● **THE TASKS**:
A. In the featurette review, why does one segment deal specifically with the "scale" issue? Answer in one to three sentences.
B. List every creature or group that the featurette review names as having its own unique sounds.
C. Write the next part of the featurette review, picking up after its last sentence.

The visual effects, editorial and digital grading featurettes are all fascinating and enlightening. Among them is a special segment addressing specifically the “scale” issue that was so important to the credibility of the story. Personally this is something that has always fascinated me – how did they manage to make hobbits look so much smaller than elves and men? Each time I see the movie I’m amazed at how seamless and believable it looks. The tecniques used are numerous, sometimes quite simple and sometimes extremely complicated. Even after having seen this and knowing how they did it, I am still in awe.

“The Soundscapes of Middle-earth” will delight people who wonder how the very unique sounds of the Balrog, of the orcs, and of the Nazgul were created. I won’t tell, you will have to wait and see (or hear) for yourself.

Of course we all love the soundtrack, and in the “Music for Middle-earth” featurette, Howard Shore and Peter Jackson take us through the challenging journey of creating the score.

● **ENTRIES**:
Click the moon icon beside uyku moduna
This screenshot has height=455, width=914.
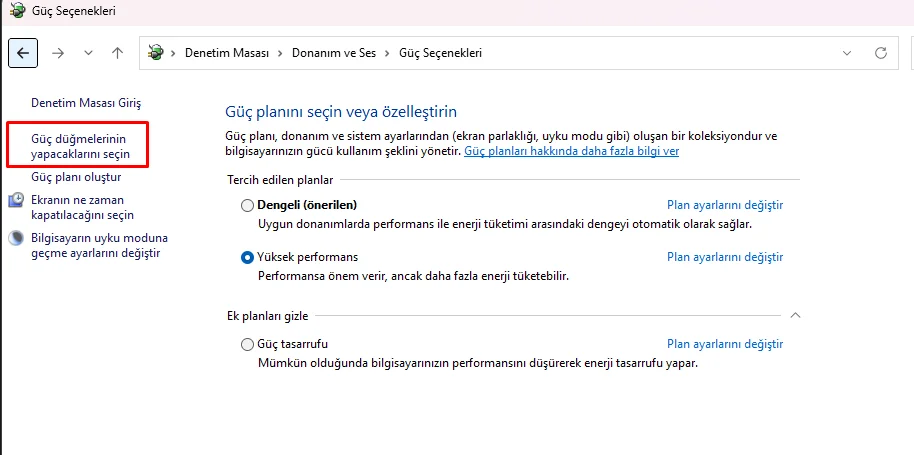[x=16, y=239]
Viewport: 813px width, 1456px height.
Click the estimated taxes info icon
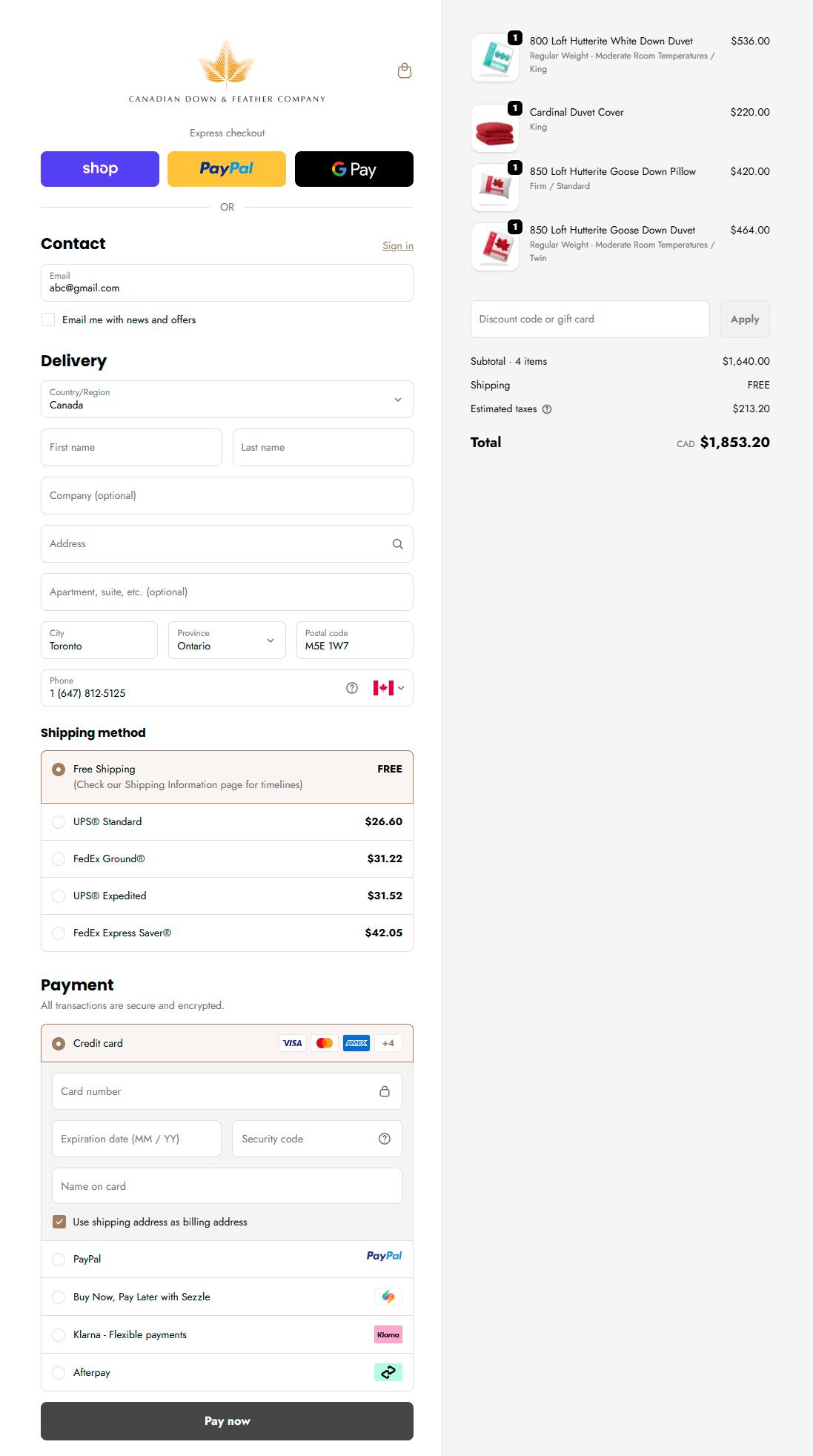tap(547, 409)
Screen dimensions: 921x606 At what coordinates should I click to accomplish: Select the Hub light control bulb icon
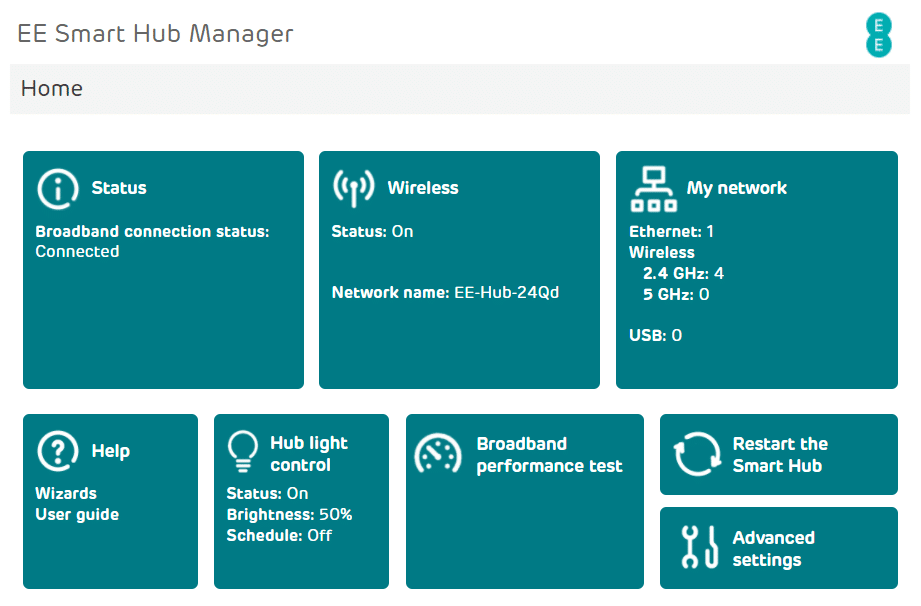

● **FINAL RESULTS**:
A. The segment exists because scale was so important to the credibility of the story. The hobbits had to look convincingly smaller than the elves and men.

B.
- the Balrog
- the orcs
- the Nazgul

C.
Disc 4 ends with “The Road Goes Ever On”, which covers the various premieres of the movie, in London, in Los Angeles, and most prominently in New Zealand. The sight of hundreds of people lined up along the streets of Wellington, cheering the cast and welcoming Peter Jackson as a national hero, is something incredibly moving.

Some movies feel so perfect that sometimes one may not want to know how they were made, fearing that too much insight into the production process may spoil one’s enjoyment of the film and destroy the magic. Not in this case. As much information as this “behind the scenes” DVD provides, it cannot diminish a filmgoer’s enjoyment of the film. On the contrary, it makes the experience more pleasurable. And somehow, you feel you were a part of the whole experience. This is not just another movie, this is something special, unique, a true landmark in moviemaking. Like many cast and crew members, I do believe that this is an historical event.

A huge “Thank you” to everyone at New Line for allowing TheOneRing.net to be a part of this very special day. It was truly “A day to remember”.